The Elder Scrolls: Arena was, eventually, a far more successful open-ended game than Darklands, though it was likewise somewhat more buggy than it should have been upon its release. However, it ended up spawning one of the longest-running RPG series to survive past the early 2000's, with four games in The Elder Scrolls main series as well as a several expansions and spinoffs.

Part of the reason for Arena's success was its effective use of modern game technology. It is built off of the Ultima Underworld model, but in many ways surpasses even that classic. For example, melee combat in previous 3D games was accomplished by clicking and holding down the right mouse button, with different attacks corresponding to different clicking locations, like a slash if you clicked from the right or left side of the screen. In Arena, on the other hand, melee attacks are accomplished by clicking the right mouse button and moving the mouse in the direction of the attack, which your weapon follows. The whole process is much more visceral and immersive, and makes the action in the game feel much more like action should. Likewise, the superb sound in the game adds to its appeal - hits land with satisfying thumps.

Arena's huge game world is also a major draw. Unlike its predecessors, travel around town is not accomplished via text menu, but rather, each town exists in its own space, and you can wander and explore throughout, from small villages to major metropolises. You can also wander in the outdoors between towns, but it is not an effective mode of travel. The game world is also filled with books which fill in the history and geography. Some days are holidays, with effects like cheaper magical items or free blessings in temples. There is something magical in Arena and it shows up best when you wander into a new town, discover that it's a major holiday as the snow falls and the game's evocative music plays.

These moments of beauty only really occur in games with huge worlds that put the player in small but important positions, as opposed to building the entire game world around the player's quest. Later Massively Multiplayer RPGs like World of Warcraft could achieve similar effects. The Elder Scrolls series is, in some ways, a predecessor to those MMRPGs, and later games in the series would often be described as “single-player MMRPGs.”

Arena is also creative in ways that many RPGs were not. It offered a spell creation system, which a magic-using character could use by combining the effects of different spells. For example, you could build a spell which caused both paralysis and poison. Its sheer amount of randomized dungeons and semi-randomized quests could keep you busy for weeks without ever having to worry about the main plot, although the simple fetch and escort quests could lose their charm.

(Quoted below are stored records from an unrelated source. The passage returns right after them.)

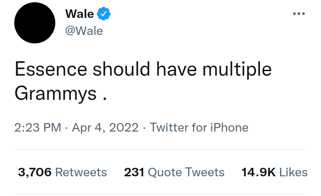The width and height of the screenshot is (321, 196).
Task: Click the Apr 4, 2022 date
Action: point(104,128)
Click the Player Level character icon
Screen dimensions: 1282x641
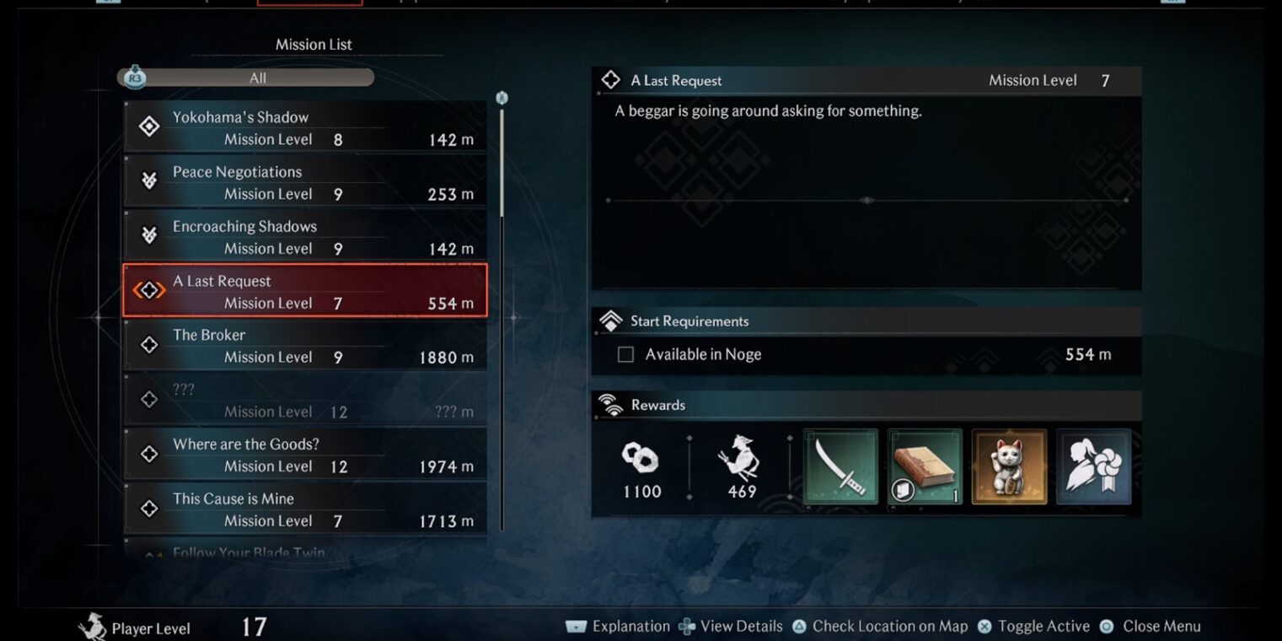[x=93, y=627]
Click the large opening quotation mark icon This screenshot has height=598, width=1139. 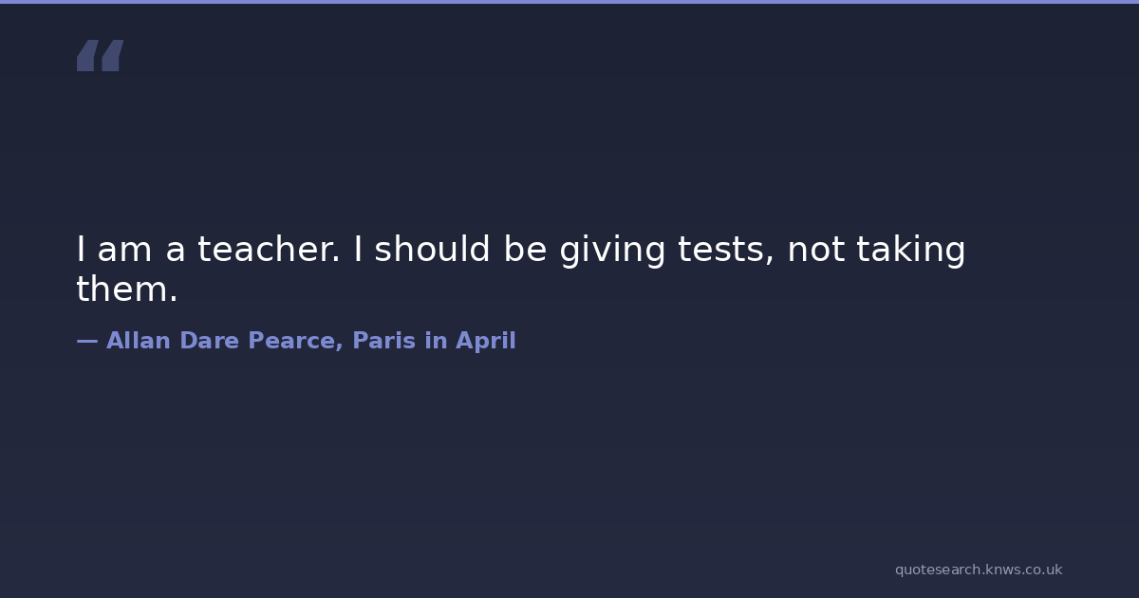(100, 55)
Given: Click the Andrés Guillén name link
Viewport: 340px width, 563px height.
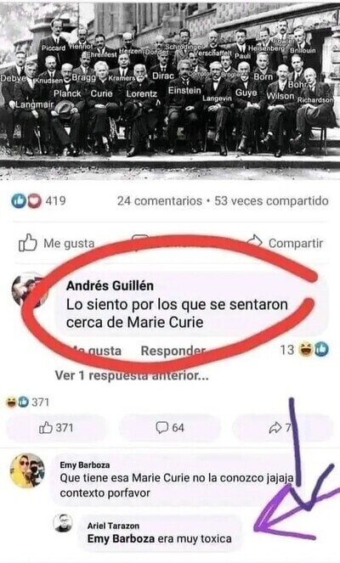Looking at the screenshot, I should (110, 286).

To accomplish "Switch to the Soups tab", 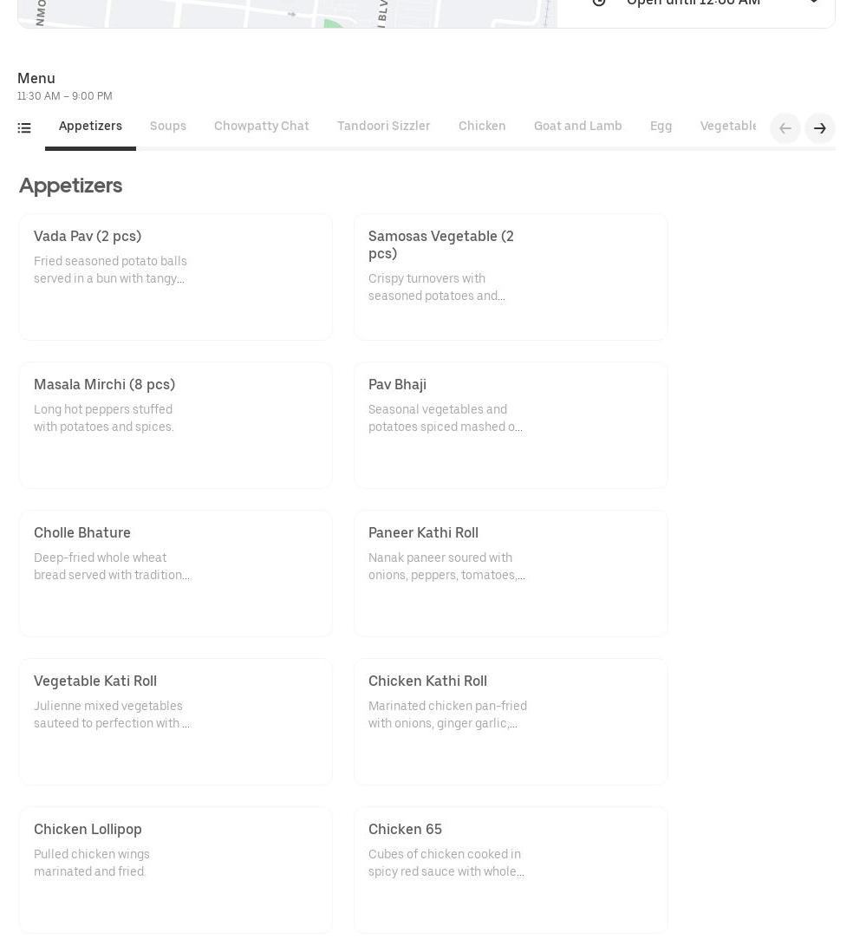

Of all the great RPGs of the early 1990's it's something of a surprise that The Elder Scrolls: Arena ended up being the one with the most longevity. Its embrace of new technology and creative ambition certainly made it stand out, and subsequent games have demonstrated its creators' ability to adapt to different technological and business environments. Its first sequel, Daggerfall, surpassed it in most respects, but it's still an eminently playable game on its own.